Climate change sucks, but at least it won’t kill your EV battery



The good news is that technological progress more than offsets the effect of a warming world, even (hopefully) extreme scenarios like warming of 4° C. Those older batteries, which have a median lifespan of around 15 years in the current climate, would decrease by about 20 percent to a median of 12 years under 4° of warming, the study finds. But newer batteries, which have a current median lifespan of 17 years, should still last about 17 years on average under such conditions.

Older batteries also have a greater distribution of aging. The percentiles are much closer to the median for newer batteries, which under the worst conditions might see a lifetime degradation of up to 10 percent; by contrast, older batteries may suffer a loss of 30 percent or more.

“I think these improvements are well-known to experts in the field. But when I started this project, I was looking at web forums and reading how people were deciding on cars,” Wu said. “There are still a lot of durability concerns about EV batteries.”

After modeling battery lifetimes in 300 cities around the world, Wu and his co-authors found that with older battery technology, countries with the lowest GDP per capita had the greatest reductions in battery lifespan. Under the worst outcomes, Africa, Southeast Asia, and India could see those EV batteries lose 25 percent of their lifespan, compared to 15 percent in Europe or North America. But newer batteries should lose only 4 percent of their lifespan at worst in low-income countries and remain stable in the affluent West.

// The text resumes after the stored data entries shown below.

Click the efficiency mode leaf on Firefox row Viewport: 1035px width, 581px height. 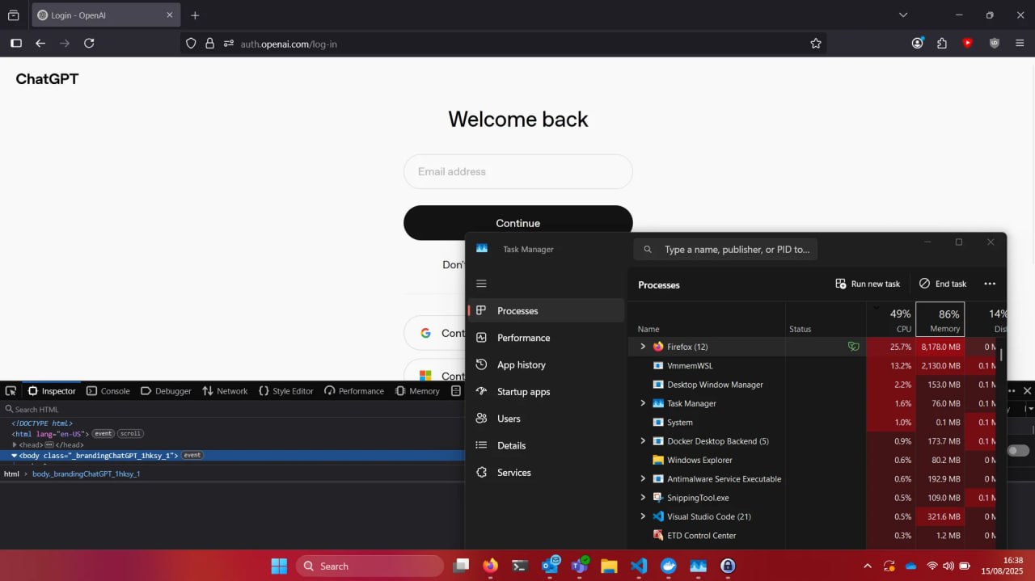pos(854,346)
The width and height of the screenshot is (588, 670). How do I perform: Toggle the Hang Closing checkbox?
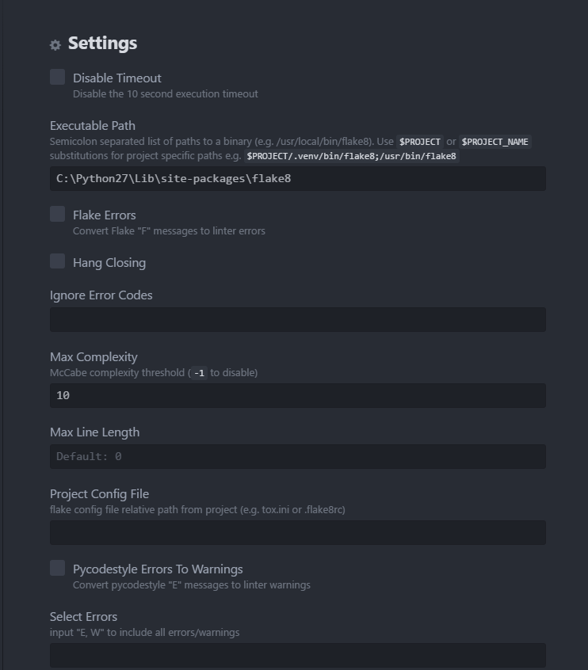point(57,261)
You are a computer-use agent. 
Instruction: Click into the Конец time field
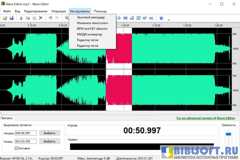click(26, 141)
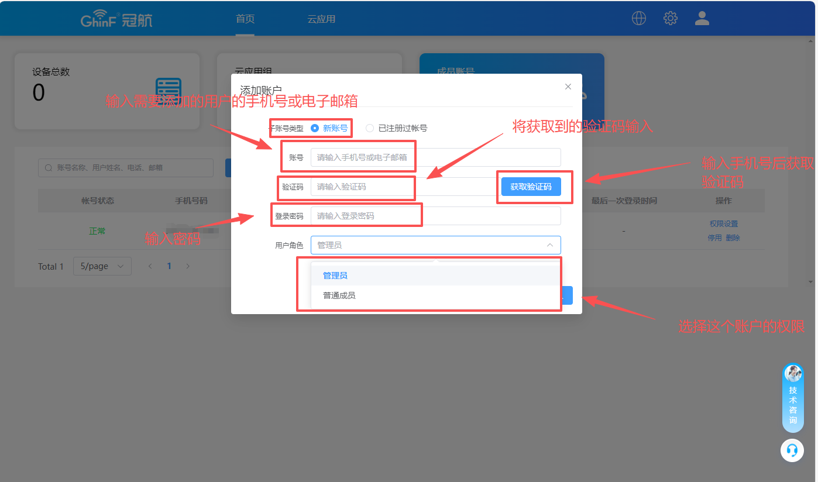
Task: Click the GhinF 冠航 logo
Action: pos(116,20)
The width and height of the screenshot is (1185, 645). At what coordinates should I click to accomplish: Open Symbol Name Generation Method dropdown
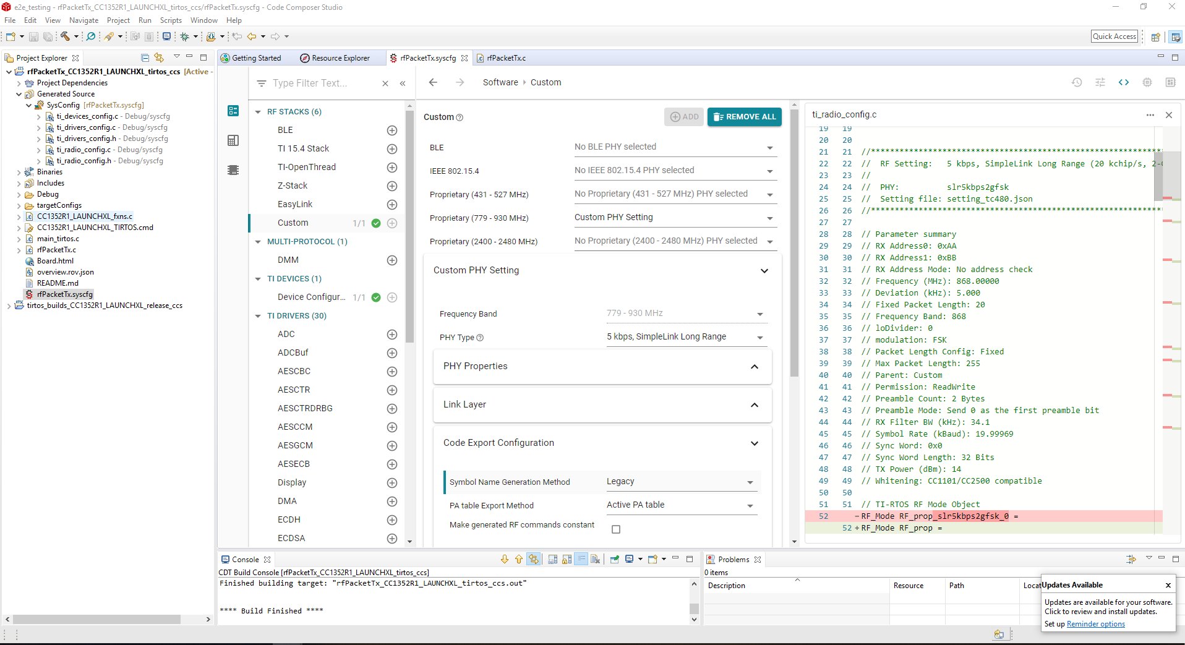[680, 482]
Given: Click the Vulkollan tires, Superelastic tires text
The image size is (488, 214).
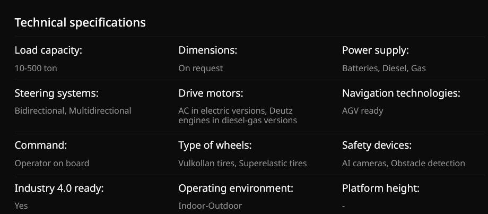Looking at the screenshot, I should click(242, 164).
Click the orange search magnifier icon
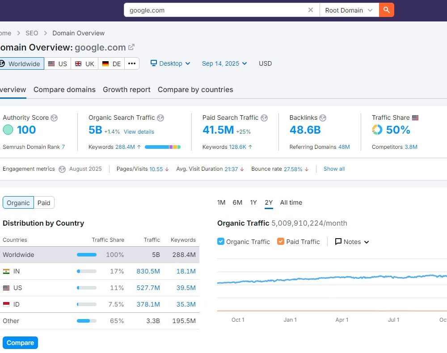This screenshot has height=353, width=447. tap(386, 10)
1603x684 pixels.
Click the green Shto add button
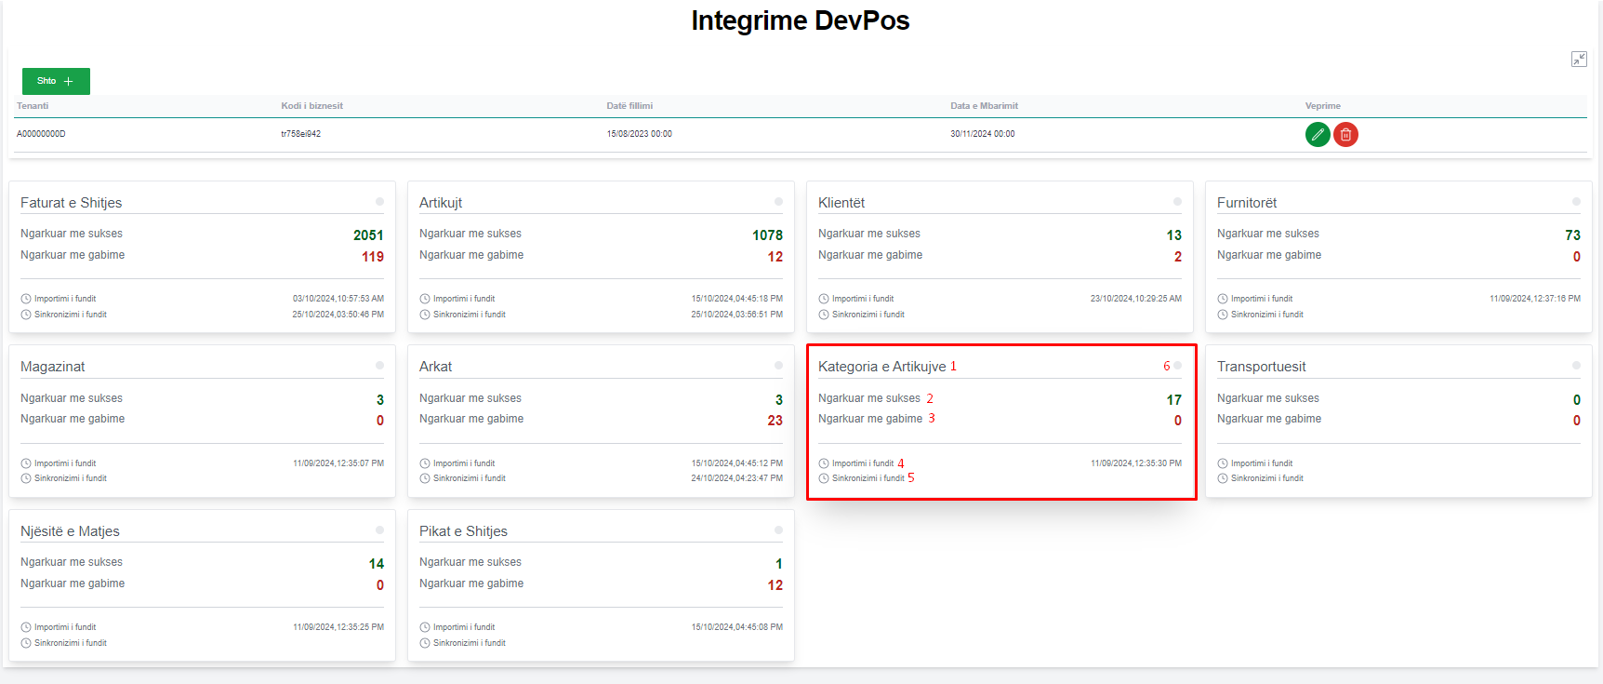pyautogui.click(x=56, y=81)
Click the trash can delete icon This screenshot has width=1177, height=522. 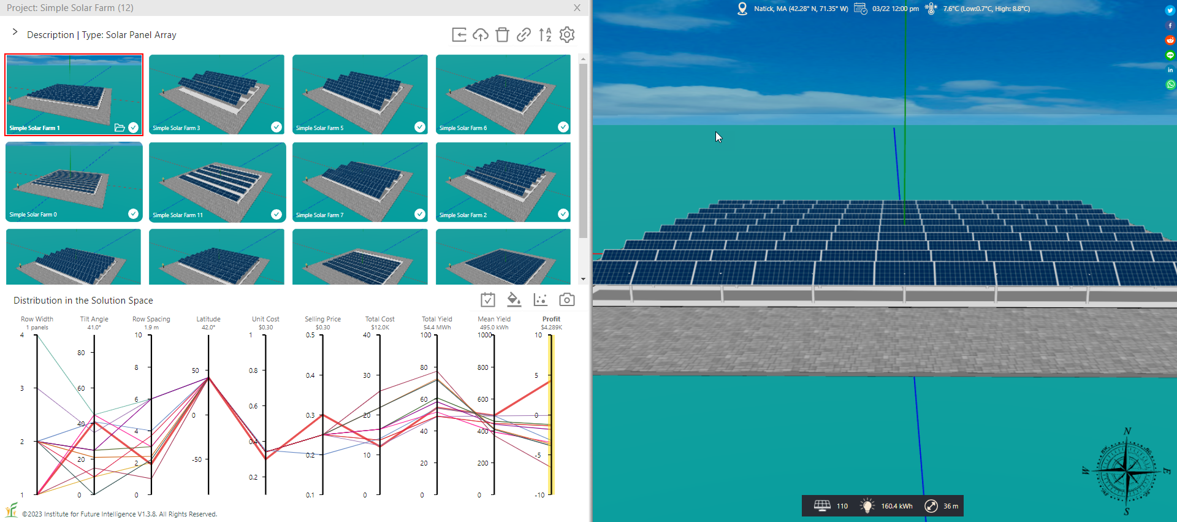coord(502,35)
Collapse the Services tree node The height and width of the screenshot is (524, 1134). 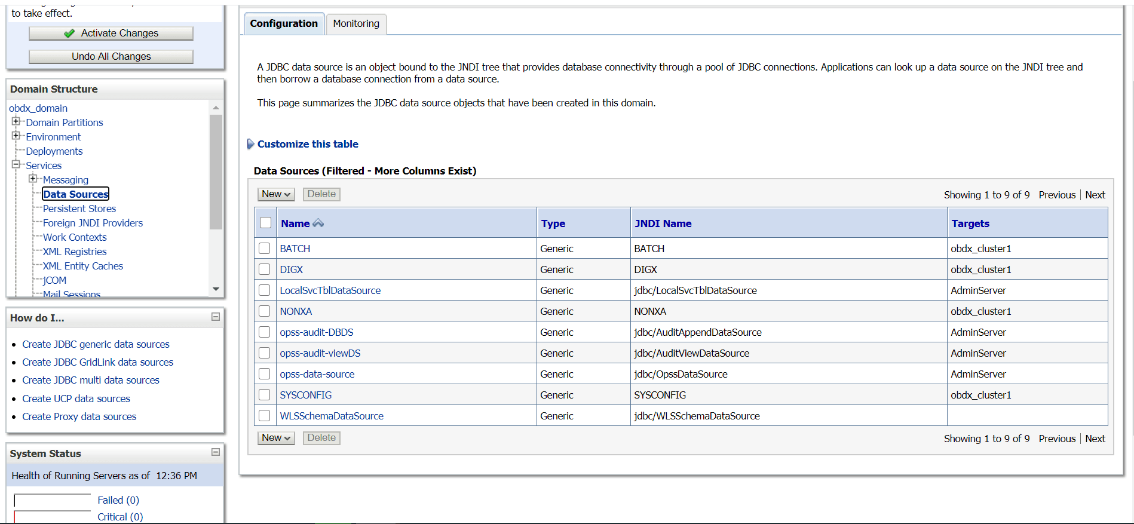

Of course, this assumes that those lower-GDP nations adopt EVs with the same kinds of battery technology we see in more well-off markets, and they don’t take into account factors like vehicle reliability, changes in powertrain efficiency, or whether charging infrastructure will remain stable in a warmer world. But it’s just another bit of data we can point to showing that EVs aren’t really that scary, just different.

Nature Climate Change, 2026. DOI: 10.1038/s41558-026-02579-z (About DOIs).